Five unacquainted teens have been thrust into REVIVE, a wilderness therapy program led by two young coaches. They will, over 50 days of hiking and survival work, "cope with some pretty tricky turns" their lives have taken--such as violence or drug and alcohol use--and be "rebuilt and renewed" via "deeply disquiet[ing]" situations. When their coaches disappear, which clearly isn't part of the program, the group concocts a plan to flee before whatever lies in wait attacks them, too. But their supernatural foes can call forth their fears and mimic people they know--even each other.
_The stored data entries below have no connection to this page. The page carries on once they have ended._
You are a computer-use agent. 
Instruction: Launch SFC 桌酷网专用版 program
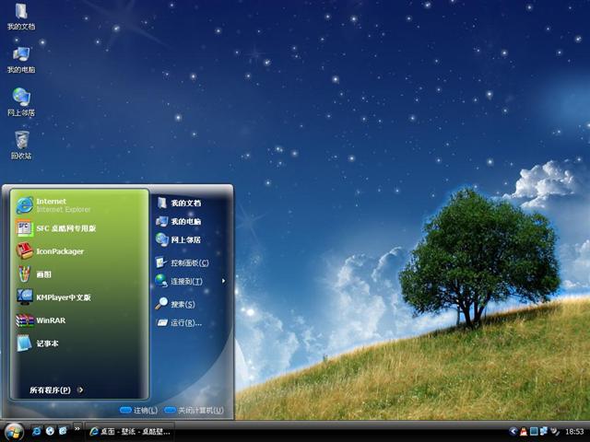tap(65, 228)
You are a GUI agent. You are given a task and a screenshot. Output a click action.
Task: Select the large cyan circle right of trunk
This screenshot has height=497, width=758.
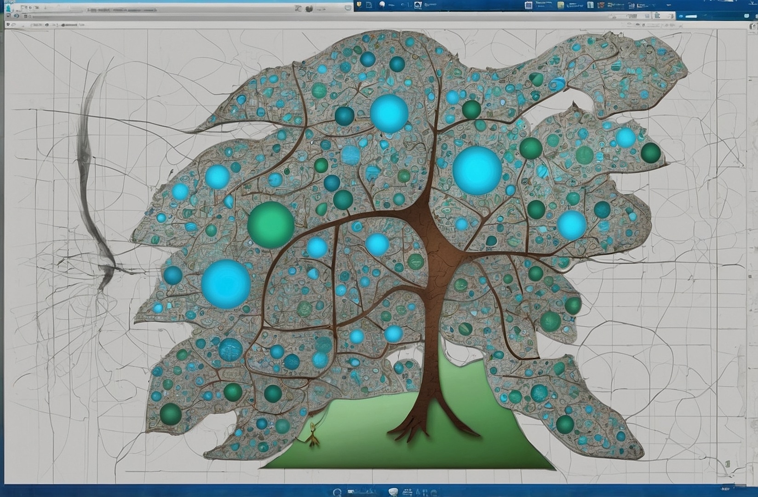477,169
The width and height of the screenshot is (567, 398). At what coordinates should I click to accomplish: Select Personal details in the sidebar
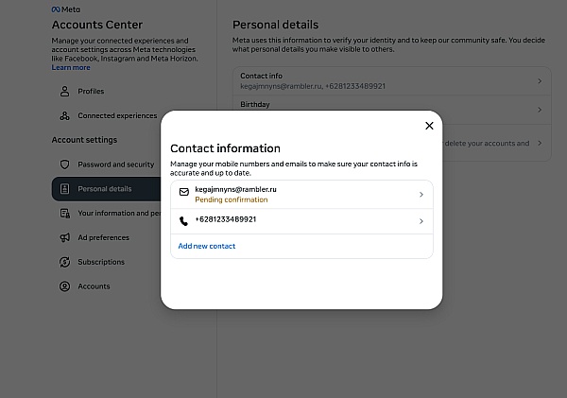106,189
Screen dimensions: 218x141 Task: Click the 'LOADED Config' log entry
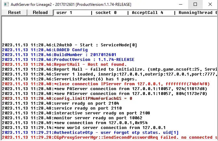(x=45, y=50)
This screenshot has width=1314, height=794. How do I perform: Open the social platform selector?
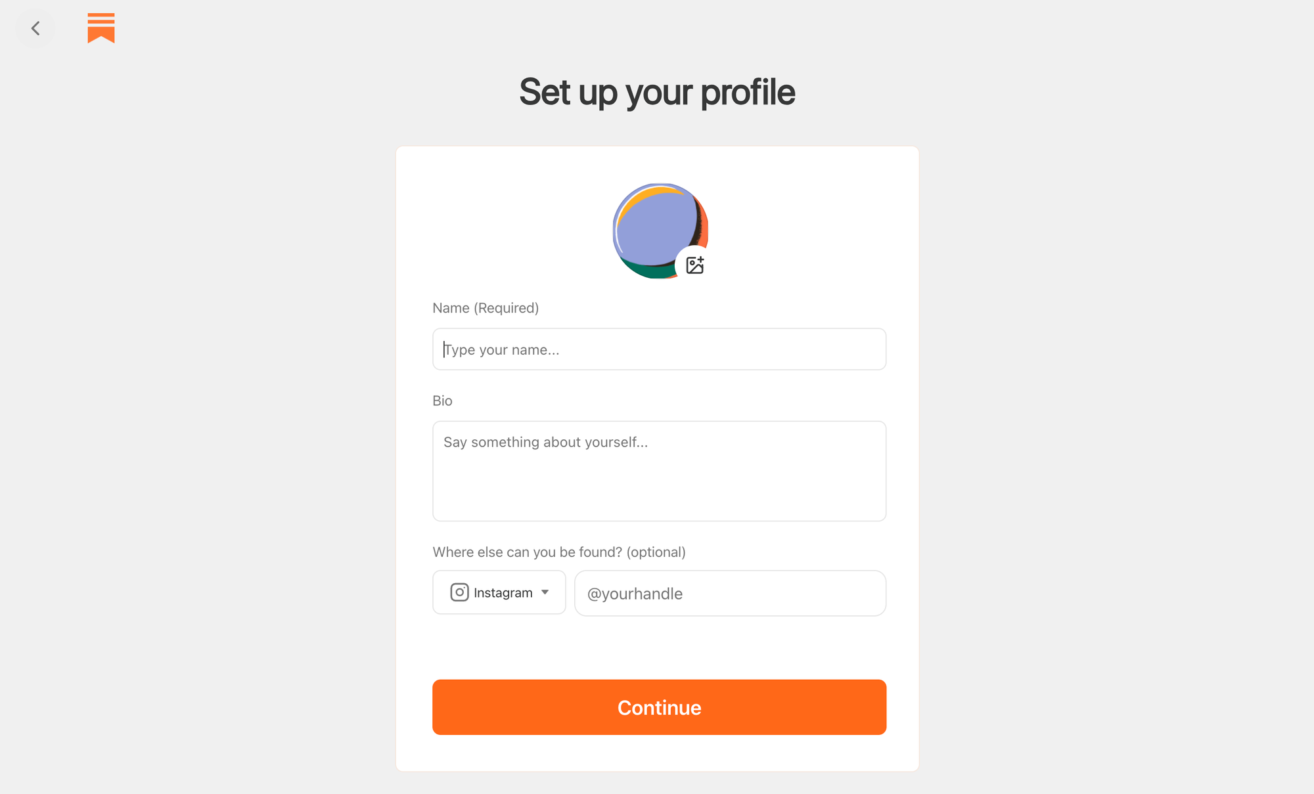[x=499, y=592]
If the teens can't put paranoia aside and get out together, they might not get out at all.

Gould (Where Echoes Die) lays bare the abuses of the "Troubled Teen Industry" and wilderness therapy by paralleling it with the disturbing "mimics," creatures that take the shape of what most triggers each teen then pry their anxieties from their minds and use the details against them. Gould brilliantly reveals how these "troubled delinquent[s]" have each suffered nightmarish emotional pain, including bad dads, child sexual abuse, and the death of a loved one. The third-person close perspective alternates between Ollie's and Devin's stunningly candid voices. Devin, who has been in dozens of foster homes, describes making "herself into a primal, untethered thing" to survive, while Ollie thinks "it would be easier to just vanish" than to "fix" himself for his dad.
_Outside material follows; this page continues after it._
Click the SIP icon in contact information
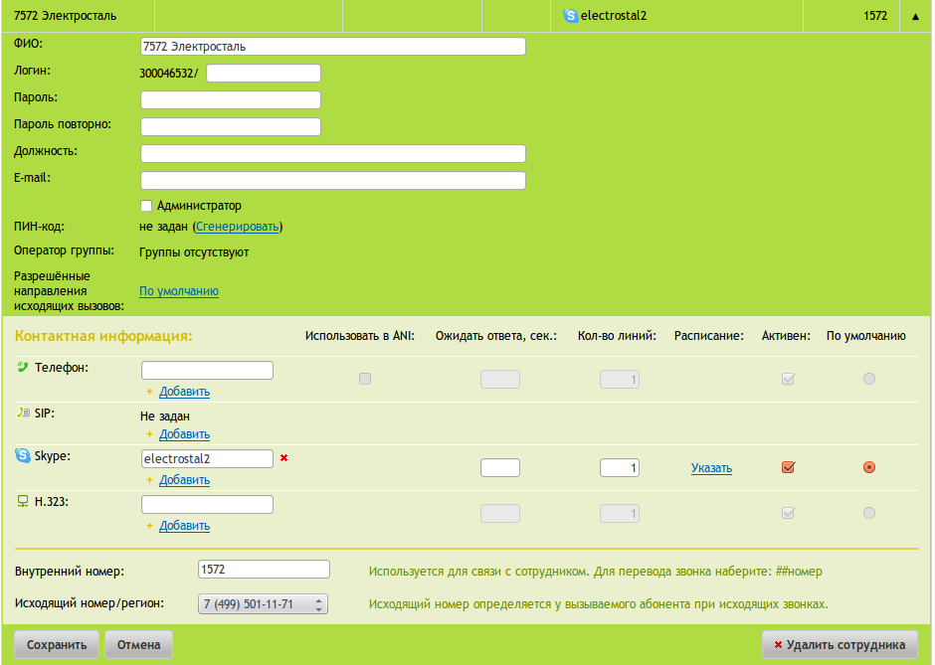 tap(23, 413)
The transformation that each member of the group undertakes once they are forced to rely on each other, not the counselors, speaks to the importance of actual support for youth showing signs of mental distress. Their harrowing ordeal has an ominous and foreboding setting--a "too soundless" wood of groaning trees and the darkness between them that seems to expand--that still boasts breathtaking vistas, such as a verdant mountain forest "like a blanket pulled over the cliff's shoulders" and the sun "the color of grapefruit bleeding down the horizon." A slow-burn, enemies-to-lovers queer romance also steals the breath in this macabre tale sure to frighten even as it celebrates healing. --Samantha Zaboski, freelance editor and reviewer

Shelf Talker: Teens must escape a sinister wood when their camp counselors disappear in this eerie supernatural YA that pits wilderness therapy against the supportive power of friendship.